The most popular sport in Ecuador, as in most South American countries, is football (soccer). Its best known professional teams include Barcelona and Emelec from Guayaquil; LDU Quito, Deportivo Quito, and El Nacional from Quito; Olmedo from Riobamba; and Deportivo Cuenca from Cuenca. Currently the most successful football club in Ecuador is LDU Quito, and it is the only Ecuadorian club that have won the Copa Libertadores, the Copa Sudamericana and the Recopa Sudamericana; they were also runners-up in the 2008 FIFA Club World Cup. The matches of the Ecuador national team are the most-watched sporting events in the country. Ecuador qualified for the final rounds of the 2002, 2006, and 2014 FIFA World Cups. The 2002 FIFA World Cup qualifying campaign was considered a huge success for the country and its inhabitants. Ecuador finished in 2nd place on the qualifiers behind Argentina and above the team that would become World Champion, Brazil. In the 2006 FIFA World Cup, Ecuador finished ahead of Poland and Costa Rica to come in second to Germany in Group A in the 2006 World Cup. Futsal, often referred to as índor, is particularly popular for mass participation.

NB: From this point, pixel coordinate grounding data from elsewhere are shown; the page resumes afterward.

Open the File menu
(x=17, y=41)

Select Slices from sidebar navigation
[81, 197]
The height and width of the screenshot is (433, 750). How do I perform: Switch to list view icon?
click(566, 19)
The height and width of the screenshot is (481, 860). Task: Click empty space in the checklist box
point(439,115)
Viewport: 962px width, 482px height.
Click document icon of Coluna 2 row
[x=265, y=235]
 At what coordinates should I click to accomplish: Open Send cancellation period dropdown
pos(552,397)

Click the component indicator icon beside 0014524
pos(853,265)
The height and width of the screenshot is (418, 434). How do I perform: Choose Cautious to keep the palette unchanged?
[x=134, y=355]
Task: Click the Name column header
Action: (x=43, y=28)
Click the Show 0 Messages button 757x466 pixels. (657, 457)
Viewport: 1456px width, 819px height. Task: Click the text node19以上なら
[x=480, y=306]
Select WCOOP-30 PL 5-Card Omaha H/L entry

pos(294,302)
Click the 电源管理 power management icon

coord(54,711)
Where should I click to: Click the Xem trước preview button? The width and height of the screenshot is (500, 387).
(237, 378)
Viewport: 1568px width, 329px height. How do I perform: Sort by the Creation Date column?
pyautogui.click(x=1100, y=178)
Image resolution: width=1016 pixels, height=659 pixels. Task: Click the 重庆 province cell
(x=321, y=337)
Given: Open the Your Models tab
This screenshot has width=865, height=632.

There is considerable interest in tennis in the middle and upper classes of Ecuadorian society, and several Ecuadorian professional players have attained international fame. Basketball has a high profile, while Ecuador's specialties include Ecuavolley, a three-person variation of volleyball. Bullfighting is practiced at a professional level in Quito, during the annual festivities that commemorate the Spanish founding of the city, and it also features in festivals in many smaller towns. Rugby union is found to some extent in Ecuador, with teams in Guayaquil, Quito and Cuenca.

Ecuador has won three medals in the Olympic Games. 20 km racewalker Jefferson Pérez took gold in the 1996 games, and silver 12 years later. Pérez also set a world best in the 2003 World Championships of 1:17:21 for the 20 km distance. Cyclist Richard Carapaz, the winner of 2019 Giro d'Italia, won a gold medal at the road cycling race of the 2020 Summer Olympics.